- 対象テキスト -
>>

多くは、英語で聞いて、日本語で理解して、日本語で考え、また、日本語で考えたことを英語に直して、英語で話すことになります。

●英語のプレゼンを英語で聞いて、英語の資料で補足して理解し、考える方法(英語は英語で)。英語を聞きながら、英語のプレゼン資料も読解しなければいけないので結構疲れます、

さらに、英語のプレゼンを英語で聞いて、日本語の資料で補足して理解し、考える方法、

また、英語のプレゼンを聞きながら、通訳の日本語と日本語の資料で補足して、理解し、考える方法。これは同時に2ヶ国語をフォローするので、頭は疲れます。

最後に、英語のプレゼンは無視して、通訳の日本語のみに集中して、日本語の資料で理解して、考える方法。

最後の方法が、普通の日本人にとって、最もエネルギーがいらなくて、理解も深まります。

●ということで、今回も、本当は、参加者の方のために、プレゼン資料の日本語版を作成した方がよかったのですが。。。

博士の方に、6月21日(火)までに原稿を送ってくれるように依頼していたのですが、結局、勉強会当日になっても、残念ながら私の手元にプレゼン資料はありませんでした。

という事情で、参加者の皆さんには申し訳ありませんでしたが、英語の資料のままのプレゼンになってしまいました。事務局の方も始まるまで、発表の中身については知りませんでした。

英語の勉強のためには日本語資料なしでもよかったかもしれませんが。。。

●勉強会のあとなんとかお願いして、上記資料をシェアしてもらい掲載しております。それで、今回は、申し訳ありませんが、Slideshare上、download不可にさせていただきましたことをご理解お願い致します。

以下はその講演内容の一部のご紹介です。


●人間の行動(の意思決定)の多くは、無意識(サブ・コンシャス)や、言語以外のところで決定されていることは以前から主張されてきたことです。

それをなんとかして、文字や数字で表そうとしてきたのが、サイエンスでもあったわけです。

特にMR分野では、心理学や社会学から強い影響を受けています。

その一方で、この反省から、無意識の測定方法や、ニューロサイエンスの分野がこの10年ぐらいの間に注目されてきました。

●MRの目標は、人間の行動、特に購買行動を予測することです。

予測するためには、「①情緒や②行動、③コンテキスト」の理解が不可欠であると主張しています。

<<

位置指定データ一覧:
>>

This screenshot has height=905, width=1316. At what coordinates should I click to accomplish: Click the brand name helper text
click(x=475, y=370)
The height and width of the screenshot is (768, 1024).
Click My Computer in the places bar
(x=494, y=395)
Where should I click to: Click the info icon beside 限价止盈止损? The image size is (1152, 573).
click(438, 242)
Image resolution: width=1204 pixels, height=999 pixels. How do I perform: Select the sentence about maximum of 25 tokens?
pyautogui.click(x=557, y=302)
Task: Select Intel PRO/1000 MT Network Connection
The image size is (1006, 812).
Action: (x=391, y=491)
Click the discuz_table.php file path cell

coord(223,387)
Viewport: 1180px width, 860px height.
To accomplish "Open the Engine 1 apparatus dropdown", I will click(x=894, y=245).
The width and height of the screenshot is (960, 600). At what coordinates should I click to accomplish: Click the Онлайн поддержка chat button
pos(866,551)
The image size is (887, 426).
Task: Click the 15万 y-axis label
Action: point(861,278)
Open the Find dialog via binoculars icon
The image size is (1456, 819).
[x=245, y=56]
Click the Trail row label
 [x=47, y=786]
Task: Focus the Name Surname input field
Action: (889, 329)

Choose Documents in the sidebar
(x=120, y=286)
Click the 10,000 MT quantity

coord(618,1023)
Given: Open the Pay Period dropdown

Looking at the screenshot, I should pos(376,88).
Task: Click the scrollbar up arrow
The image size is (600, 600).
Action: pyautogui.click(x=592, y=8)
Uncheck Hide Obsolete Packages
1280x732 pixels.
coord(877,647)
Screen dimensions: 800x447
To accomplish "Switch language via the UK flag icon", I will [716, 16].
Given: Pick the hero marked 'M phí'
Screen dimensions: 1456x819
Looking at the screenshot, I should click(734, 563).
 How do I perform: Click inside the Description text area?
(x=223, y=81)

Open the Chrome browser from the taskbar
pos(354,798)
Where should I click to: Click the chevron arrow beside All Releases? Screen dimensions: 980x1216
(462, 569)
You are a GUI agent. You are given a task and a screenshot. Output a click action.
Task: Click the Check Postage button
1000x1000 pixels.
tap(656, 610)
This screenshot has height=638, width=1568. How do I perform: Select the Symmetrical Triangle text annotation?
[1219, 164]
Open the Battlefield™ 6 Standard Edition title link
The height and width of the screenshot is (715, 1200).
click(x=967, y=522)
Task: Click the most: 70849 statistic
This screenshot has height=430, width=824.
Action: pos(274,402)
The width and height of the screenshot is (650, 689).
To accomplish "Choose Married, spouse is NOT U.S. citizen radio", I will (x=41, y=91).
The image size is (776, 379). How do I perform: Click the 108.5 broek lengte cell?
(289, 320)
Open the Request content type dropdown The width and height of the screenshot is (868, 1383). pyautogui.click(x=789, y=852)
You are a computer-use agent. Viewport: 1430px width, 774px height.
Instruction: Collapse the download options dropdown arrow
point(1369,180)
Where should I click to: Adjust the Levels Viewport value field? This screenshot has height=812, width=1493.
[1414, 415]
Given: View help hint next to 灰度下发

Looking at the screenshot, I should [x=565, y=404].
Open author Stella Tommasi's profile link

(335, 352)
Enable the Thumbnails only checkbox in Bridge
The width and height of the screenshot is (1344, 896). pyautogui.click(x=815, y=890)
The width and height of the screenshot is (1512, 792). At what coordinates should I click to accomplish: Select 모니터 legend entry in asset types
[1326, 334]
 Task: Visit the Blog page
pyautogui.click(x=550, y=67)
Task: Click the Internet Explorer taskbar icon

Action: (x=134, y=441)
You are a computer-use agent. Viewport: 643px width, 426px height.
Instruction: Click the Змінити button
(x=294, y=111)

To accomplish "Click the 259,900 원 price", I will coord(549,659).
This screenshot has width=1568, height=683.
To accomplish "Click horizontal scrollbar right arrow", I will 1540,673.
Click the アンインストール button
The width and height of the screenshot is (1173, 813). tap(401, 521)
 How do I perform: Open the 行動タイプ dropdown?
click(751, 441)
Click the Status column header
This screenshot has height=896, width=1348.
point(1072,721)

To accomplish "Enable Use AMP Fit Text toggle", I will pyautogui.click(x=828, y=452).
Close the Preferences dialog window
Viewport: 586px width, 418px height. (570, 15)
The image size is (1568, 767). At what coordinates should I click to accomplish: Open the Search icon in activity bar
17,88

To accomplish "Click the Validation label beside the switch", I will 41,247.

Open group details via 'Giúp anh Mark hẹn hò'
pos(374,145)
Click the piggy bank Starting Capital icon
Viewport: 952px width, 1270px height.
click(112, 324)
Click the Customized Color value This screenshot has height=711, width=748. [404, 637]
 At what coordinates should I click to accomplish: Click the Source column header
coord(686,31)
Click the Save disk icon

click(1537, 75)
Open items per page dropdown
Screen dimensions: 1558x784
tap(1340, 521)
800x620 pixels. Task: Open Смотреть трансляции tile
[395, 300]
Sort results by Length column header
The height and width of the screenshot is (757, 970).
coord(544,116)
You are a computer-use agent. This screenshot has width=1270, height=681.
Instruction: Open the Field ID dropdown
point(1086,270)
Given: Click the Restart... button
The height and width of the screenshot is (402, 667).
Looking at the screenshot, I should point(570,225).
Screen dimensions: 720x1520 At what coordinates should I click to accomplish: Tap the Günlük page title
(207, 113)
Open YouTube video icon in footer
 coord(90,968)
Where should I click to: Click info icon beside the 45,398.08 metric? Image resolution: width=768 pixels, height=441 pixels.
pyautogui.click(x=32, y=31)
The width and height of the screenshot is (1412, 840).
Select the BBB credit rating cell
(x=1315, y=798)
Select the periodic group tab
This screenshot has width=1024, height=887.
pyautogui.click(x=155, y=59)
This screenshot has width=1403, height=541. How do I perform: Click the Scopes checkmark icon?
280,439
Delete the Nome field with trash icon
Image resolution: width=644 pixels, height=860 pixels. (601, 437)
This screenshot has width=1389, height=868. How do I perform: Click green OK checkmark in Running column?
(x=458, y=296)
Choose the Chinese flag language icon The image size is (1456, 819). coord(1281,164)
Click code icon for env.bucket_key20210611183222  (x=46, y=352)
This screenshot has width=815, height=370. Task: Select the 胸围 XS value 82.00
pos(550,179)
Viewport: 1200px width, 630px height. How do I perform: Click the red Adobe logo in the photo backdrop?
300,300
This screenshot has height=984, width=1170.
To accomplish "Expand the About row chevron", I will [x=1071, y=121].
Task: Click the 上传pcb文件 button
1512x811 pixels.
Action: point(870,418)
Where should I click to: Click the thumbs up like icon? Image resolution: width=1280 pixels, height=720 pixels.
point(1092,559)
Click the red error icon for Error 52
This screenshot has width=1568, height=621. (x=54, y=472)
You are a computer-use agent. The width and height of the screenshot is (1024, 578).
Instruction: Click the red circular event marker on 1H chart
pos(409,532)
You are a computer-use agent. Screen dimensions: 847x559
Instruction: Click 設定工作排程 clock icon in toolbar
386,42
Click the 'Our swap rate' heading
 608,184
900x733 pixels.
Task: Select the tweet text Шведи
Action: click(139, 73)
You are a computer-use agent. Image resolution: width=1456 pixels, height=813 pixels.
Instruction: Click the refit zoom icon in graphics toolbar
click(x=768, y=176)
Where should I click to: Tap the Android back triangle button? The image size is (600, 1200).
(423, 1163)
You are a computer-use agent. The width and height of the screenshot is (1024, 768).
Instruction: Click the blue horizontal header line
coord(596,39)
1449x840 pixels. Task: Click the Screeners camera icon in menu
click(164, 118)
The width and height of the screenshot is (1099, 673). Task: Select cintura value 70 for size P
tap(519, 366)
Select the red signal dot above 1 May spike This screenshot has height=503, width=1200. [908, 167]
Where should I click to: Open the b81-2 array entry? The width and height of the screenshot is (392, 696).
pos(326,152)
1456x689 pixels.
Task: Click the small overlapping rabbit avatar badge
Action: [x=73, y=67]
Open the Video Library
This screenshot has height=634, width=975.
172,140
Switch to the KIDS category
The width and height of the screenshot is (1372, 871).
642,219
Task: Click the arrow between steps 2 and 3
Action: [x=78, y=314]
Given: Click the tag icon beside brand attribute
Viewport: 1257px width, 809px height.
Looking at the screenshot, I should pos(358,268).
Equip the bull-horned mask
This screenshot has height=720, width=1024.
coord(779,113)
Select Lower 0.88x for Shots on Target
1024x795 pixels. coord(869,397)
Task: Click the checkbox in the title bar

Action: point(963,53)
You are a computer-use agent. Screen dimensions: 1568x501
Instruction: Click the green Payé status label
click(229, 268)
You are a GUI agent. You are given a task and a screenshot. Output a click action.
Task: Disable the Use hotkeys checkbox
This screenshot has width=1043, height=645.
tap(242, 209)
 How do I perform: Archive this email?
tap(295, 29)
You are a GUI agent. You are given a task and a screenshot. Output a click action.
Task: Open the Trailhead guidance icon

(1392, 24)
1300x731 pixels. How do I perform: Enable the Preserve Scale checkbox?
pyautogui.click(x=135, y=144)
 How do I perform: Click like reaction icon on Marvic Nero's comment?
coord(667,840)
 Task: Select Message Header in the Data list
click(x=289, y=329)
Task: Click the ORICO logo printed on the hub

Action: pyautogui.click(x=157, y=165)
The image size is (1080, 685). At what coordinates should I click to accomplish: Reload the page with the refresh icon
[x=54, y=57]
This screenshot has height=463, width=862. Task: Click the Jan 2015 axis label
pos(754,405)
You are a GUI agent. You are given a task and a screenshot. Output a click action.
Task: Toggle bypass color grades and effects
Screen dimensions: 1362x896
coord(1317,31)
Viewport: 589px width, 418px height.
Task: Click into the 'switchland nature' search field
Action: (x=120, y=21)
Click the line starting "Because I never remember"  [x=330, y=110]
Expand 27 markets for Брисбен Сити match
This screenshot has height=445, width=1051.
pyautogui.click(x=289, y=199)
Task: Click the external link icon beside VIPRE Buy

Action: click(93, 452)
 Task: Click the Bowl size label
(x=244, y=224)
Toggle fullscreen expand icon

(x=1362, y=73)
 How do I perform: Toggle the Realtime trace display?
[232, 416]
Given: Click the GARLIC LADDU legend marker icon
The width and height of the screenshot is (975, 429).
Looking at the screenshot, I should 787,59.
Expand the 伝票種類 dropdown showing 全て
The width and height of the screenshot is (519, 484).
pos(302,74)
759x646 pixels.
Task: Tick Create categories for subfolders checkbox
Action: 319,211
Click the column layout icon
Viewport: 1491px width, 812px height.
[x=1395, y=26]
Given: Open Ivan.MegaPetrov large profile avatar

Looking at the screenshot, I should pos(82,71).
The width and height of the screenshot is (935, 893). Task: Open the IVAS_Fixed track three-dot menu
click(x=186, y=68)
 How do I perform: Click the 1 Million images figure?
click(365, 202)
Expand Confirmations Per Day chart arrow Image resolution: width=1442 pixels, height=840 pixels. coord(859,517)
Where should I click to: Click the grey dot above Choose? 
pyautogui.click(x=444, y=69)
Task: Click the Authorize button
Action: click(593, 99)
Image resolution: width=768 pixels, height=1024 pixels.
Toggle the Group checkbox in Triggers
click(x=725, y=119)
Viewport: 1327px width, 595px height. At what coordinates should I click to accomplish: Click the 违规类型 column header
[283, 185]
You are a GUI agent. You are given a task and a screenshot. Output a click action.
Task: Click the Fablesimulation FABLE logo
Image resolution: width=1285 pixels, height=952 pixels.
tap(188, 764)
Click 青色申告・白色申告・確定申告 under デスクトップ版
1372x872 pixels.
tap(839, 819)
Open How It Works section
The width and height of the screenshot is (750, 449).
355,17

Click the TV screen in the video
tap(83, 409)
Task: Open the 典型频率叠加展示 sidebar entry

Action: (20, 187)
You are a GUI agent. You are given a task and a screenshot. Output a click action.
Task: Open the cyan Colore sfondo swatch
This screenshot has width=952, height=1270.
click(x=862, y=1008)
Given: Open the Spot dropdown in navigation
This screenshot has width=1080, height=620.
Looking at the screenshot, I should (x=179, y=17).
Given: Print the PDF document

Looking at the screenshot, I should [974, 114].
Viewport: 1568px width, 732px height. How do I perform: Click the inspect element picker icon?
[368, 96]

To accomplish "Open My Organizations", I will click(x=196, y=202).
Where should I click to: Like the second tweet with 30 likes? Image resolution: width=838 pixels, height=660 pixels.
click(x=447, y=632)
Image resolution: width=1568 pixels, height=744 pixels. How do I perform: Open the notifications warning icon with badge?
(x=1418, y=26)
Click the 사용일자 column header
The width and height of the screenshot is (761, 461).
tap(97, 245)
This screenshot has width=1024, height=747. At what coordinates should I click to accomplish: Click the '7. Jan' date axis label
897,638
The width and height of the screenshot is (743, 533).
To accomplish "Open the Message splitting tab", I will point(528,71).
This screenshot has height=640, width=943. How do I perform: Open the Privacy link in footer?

<<

- 課題 1 -
勉強会の文章のうち、「以下はその講演内容の一部のご紹介です。」から「いの間に注目されてきました。」までをそのまま返してください。
- 課題 2 -
勉強会の文章を、最後の文の後から書き継げ。

- 解答 1 -
以下はその講演内容の一部のご紹介です。


●人間の行動(の意思決定)の多くは、無意識(サブ・コンシャス)や、言語以外のところで決定されていることは以前から主張されてきたことです。

それをなんとかして、文字や数字で表そうとしてきたのが、サイエンスでもあったわけです。

特にMR分野では、心理学や社会学から強い影響を受けています。

その一方で、この反省から、無意識の測定方法や、ニューロサイエンスの分野がこの10年ぐらいの間に注目されてきました。

- 解答 2 -
消費者の記憶や経験のデータ(D)は、その一部にすぎないと述べています。

The ABC and D of Human Behaviour (Consumer Understanding #13)参照

●最後に、これまでのリサーチは、言葉に頼り過ぎているのではないかと問題提起をし、

MRに対して、VOCALの重要性の提案で締めくくりました。

VOCALとは、Visual、Observational、Contextual、Analytical、Layeredの頭文字をとった頭字語アクロニムacronymです。

言葉による質問(Asking)への言葉による回答ではなく、

投影法のようなビジュアル(写真や動画など)な刺激への反応の重要性を指摘しています。

●さらに、観察調査(Observational research)の利用が、人間行動を理解する上での有効性ゆえに、今後さらに拡大すると予想しています。

これまでのグルイン・ルームでの対象者の表情や、ボディランゲージを観察するだけでなく、リアルな生活におけるリアルな行動を観察する必要性を強調しています。

●消費者の行動を理解する上で、消費者がおかれているコンテキスト、文脈を理解することも大切です。人間の意思決定は、状況によって変化する場合があります。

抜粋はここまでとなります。